ME
NU

OMELIE / Omelie TR

27 giu 2021
27/06/2021 – OLAĞAN DEVRESİ – 13. PAZAR - B YILI

27/06/2021 – OLAĞAN DEVRESİ – 13. PAZAR - B YILI

İlk okuma Bilgelik 1,13-15; 2,23-24 Mezmur 29/30 İkinci okuma 2Kor 8,9.13-15 İncil Mk 5,21-43

Sık sık kendi kendimize kötülüğün nereden çıkıp, nereden doğduğunu soruyoruz. Madem ki Allah iyidir, neden dünyada kötülük var? Mademki, Allah sevgidir, neden başıma hastalık geliyor? Mademki, Allah Babamızdır, neden hepimiz ölümle karşılaşmalıyız? Bazen alçakgönüllülük, bazen maalesef gurur ve öfke ile bu soruları sormaktayız. Hatta bazen bu sorular bizi imandan uzaklaştırıyor ve içimizde Allah’ın yanlış bir imajını yaratıyor: Adil olmayan, sevgisiz ve acımasız bir sahip olan Allah’ın bir imajı... Aslında dünyada olup başımıza gelen kötülük Allah’tan gelmez, ölüm de O’ndan gelmez. Allah insanı yarattı, ona hayat, sağlık, sevinç verdi. O bizi kendi suretinde yarattı: Yaptığından daha iyi yapamazdı! Bizim için ölümsüzlüğü istedi ve buna bizi uygun kıldı: Öyle bir şekilde bizi yarattı ki, daima O’nunla bir diyalog içinde ve daima O’nunla birlikte olabiliriz. O zaman ölüm, hastalık ve kötülük nereden geldi? “Şeytanın çekememezliği dünyaya ölümü getirdi, Şeytanla arkadaşlık yapanlar bu gerçekle karşılaşacaklardır”. Kötülüğü isteyen, Allah değildir, O’nun düşmanı, Şeytan’dır.
--
Çalışma Yönergeleri:
- 1) Vaazın başında bu pazar için verilen okumaları, kitap ve bölüm-ayet bilgileriyle birlikte sıralayın.
- 2) Vaazda "Sık sık kendi kendimize" diye başlayan paragrafı, ana bilgilerini koruyarak madde madde kısaltın.
- 3) Vaazı son cümlesinden sonra aynı üslupla sürdürün.

Veri Seti İçeriği:
--
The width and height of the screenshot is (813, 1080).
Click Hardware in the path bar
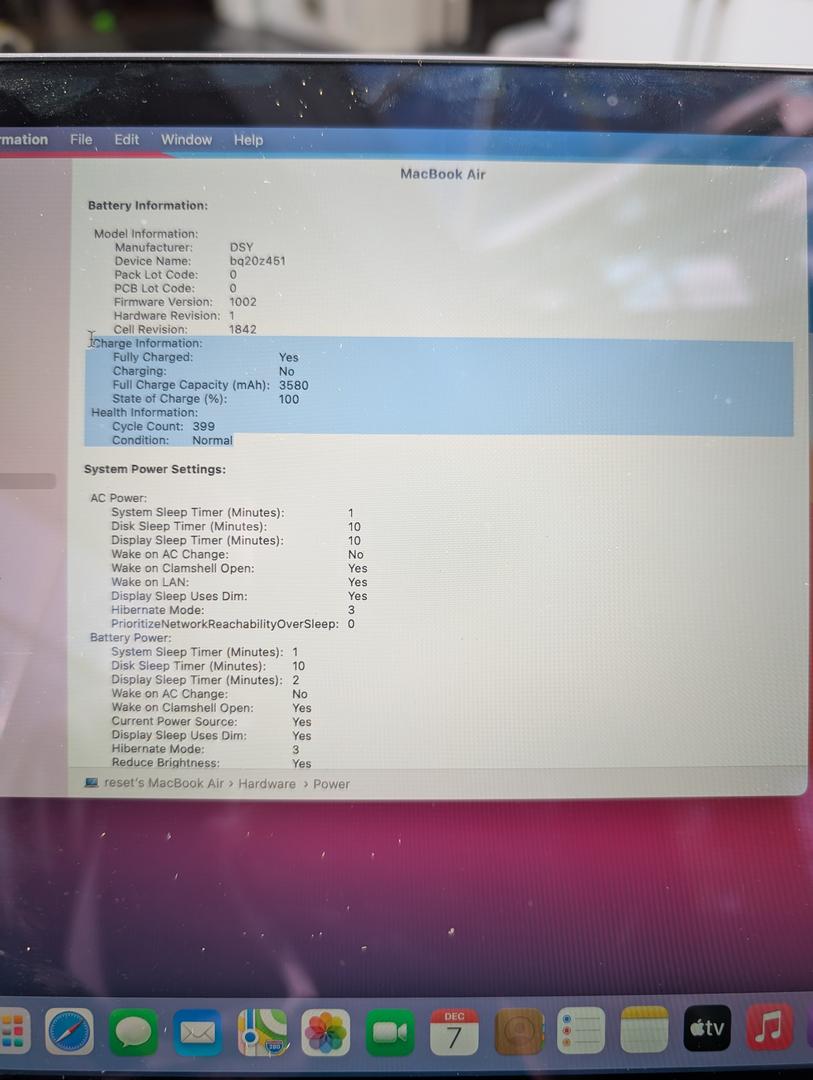pyautogui.click(x=267, y=784)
--
Görev Sonuçları:
- 1)
- İlk okuma: Bilgelik 1,13-15; 2,23-24
- Mezmur 29/30
- İkinci okuma: 2Kor 8,9.13-15
- İncil: Mk 5,21-43

- 2)
- Kötülüğün nereden geldiğini sık sık soruyoruz: Allah iyi, sevgi ve Babamızsa neden kötülük, hastalık ve ölüm var?
- Bu soruları bazen alçakgönüllülükle, bazen gurur ve öfkeyle soruyoruz. Bu sorular kimi zaman bizi imandan uzaklaştırıyor ve Allah'ı adil olmayan, sevgisiz, acımasız bir sahip gibi gösteren yanlış bir imaj yaratıyor.
- Kötülük ve ölüm Allah'tan gelmez. Allah insanı kendi suretinde yarattı ve ona hayat, sağlık ve sevinç verdi. İnsan için ölümsüzlüğü istedi ve onu daima kendisiyle diyalog içinde olmaya uygun kıldı.
- Ölüm dünyaya Şeytan'ın çekememezliğiyle geldi. Kötülüğü isteyen Allah değil, O'nun düşmanı Şeytan'dır.

- 3)
Peki, biz Şeytan’a karşı nasıl direnebiliriz? O, görülemediğinden dolayı, bize zarar vermeye çalışıyor ama biz onu yenemiyoruz. Allah böyle bir durumda bizi yalnız bırakmıyor, bize kesin bir cevap veriyor. O’nun cevabı da, hepimizin isteğine göre, sadece sözler değil, aksine somut bir eylemdir!

Allah’ın bizim bütün kuşkularımızı yok etmek istediği cevap İsa’dır! İsa Yair’le birlikte yürürken, O’na bak; on iki yıldan beri kanama yüzünden acı çeken kadını ararken, O’na dikkatle bak; bağıran insanların söylediklerini nasıl dinlediğine dikkat et! Yair, kızının son nefesini vermek üzere olduğunu bildirdiğinde, İsa bu durumdan kaçmıyor. Kızlarını kaybetmek üzere olan ebeveynlerin acısından ve ölüm gerçeğinden korkmuyor. Devamlı acı çeken ve hastalığı yüzünden daima kirli sayılan kadından uzaklaşmıyor. İsa’nın bu kadın için hiçbir şey yapması gerekmiyor: Gerçekten o kadın, kendisinin İsa’nın giysisinin püsküllerine dokunmasının yeterli olduğunu düşünüyor – püsküller, İsa’nın Peder’e olan itaatinin işaretleridir -. İsa Allah’ın, sorularımıza cevabı olmakla kalmıyor, O sorularımızın çözümüdür! O’nun huzurunda ve O’nun Sözünün müdahalesi ile hastalıklar yok oluyor ve ölüm, aldığı nefesi iade ederek, kaçıyor.

Bir şeye dikkat etmemiz gerekiyor. O kadının zor bir adım atması gerekiyordu: Herkesin önünde İsa’ya olan imanını göstermeliydi! Doğal olarak, kadın bunu yapmayacaktı. İsa ise, tamamen onu hastalığından, murdarlığından da kurtarmak için, ondan bu adımı diliyor. İsa’nın, havranın başkanının evinden ölümü kovmasından önce de, Yair kendi imanını gösterip imanının yüzünden İsa’yla birlikte alay edilmeyi kabul etmelidir.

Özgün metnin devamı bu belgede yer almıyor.